Instructions to follow
Provide only the number of lines in the data below that contain the word "will".

Extracted entries
----------
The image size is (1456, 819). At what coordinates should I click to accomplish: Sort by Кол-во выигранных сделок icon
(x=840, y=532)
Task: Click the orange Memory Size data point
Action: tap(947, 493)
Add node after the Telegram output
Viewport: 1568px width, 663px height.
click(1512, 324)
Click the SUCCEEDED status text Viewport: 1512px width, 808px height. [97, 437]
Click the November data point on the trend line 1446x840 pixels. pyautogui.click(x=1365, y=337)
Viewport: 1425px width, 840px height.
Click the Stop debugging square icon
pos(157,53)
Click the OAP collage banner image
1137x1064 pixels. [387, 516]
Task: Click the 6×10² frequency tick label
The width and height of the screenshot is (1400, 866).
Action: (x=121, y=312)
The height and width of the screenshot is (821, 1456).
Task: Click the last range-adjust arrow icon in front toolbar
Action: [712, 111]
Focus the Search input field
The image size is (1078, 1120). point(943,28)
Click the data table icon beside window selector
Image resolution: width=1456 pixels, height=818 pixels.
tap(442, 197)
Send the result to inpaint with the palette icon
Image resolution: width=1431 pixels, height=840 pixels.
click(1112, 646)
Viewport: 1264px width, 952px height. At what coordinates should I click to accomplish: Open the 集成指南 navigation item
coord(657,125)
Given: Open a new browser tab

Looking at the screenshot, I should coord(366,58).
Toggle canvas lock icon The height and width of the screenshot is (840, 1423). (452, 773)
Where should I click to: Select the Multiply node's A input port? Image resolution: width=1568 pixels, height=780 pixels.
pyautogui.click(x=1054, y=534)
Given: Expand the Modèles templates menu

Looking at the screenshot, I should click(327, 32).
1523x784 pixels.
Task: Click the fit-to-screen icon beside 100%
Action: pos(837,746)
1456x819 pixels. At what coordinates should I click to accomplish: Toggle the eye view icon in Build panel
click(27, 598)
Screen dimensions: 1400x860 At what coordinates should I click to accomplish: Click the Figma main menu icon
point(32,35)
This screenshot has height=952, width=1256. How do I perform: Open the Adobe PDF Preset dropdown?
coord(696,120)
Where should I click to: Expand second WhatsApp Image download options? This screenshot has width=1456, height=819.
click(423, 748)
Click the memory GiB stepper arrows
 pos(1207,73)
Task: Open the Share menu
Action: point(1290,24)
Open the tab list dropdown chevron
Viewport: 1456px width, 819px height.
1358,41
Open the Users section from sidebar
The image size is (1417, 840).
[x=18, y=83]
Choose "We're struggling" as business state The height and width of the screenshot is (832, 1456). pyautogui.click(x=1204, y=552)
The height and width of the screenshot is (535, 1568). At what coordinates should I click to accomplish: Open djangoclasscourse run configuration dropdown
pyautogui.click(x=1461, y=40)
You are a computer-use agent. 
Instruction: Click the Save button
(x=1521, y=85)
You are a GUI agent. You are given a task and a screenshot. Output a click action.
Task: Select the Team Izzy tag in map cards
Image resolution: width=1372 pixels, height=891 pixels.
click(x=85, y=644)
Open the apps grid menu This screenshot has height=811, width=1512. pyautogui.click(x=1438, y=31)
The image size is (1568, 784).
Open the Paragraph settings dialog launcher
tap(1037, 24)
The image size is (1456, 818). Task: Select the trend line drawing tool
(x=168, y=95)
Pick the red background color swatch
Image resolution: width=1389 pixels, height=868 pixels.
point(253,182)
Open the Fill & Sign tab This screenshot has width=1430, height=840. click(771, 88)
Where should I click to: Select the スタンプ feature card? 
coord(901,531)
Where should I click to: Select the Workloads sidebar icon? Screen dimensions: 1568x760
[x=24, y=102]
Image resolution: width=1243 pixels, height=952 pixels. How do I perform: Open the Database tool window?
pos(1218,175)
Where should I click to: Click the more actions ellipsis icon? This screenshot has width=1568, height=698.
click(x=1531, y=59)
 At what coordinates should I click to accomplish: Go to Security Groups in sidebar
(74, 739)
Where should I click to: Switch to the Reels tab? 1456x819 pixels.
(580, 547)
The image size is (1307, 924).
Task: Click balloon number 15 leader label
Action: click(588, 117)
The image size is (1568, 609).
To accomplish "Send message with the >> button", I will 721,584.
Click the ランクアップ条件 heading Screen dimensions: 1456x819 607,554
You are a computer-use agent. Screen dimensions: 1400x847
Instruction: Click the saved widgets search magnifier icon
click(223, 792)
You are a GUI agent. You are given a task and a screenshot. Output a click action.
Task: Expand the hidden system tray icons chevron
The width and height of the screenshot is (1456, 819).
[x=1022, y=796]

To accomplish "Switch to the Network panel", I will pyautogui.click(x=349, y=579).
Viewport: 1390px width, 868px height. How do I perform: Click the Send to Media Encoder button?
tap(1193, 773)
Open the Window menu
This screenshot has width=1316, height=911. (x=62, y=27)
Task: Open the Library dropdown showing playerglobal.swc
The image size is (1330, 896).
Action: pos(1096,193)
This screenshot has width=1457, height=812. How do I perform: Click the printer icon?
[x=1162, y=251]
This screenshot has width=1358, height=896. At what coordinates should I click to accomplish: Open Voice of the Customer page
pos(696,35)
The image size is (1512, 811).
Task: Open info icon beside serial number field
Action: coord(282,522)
----------
Answer to the problem
2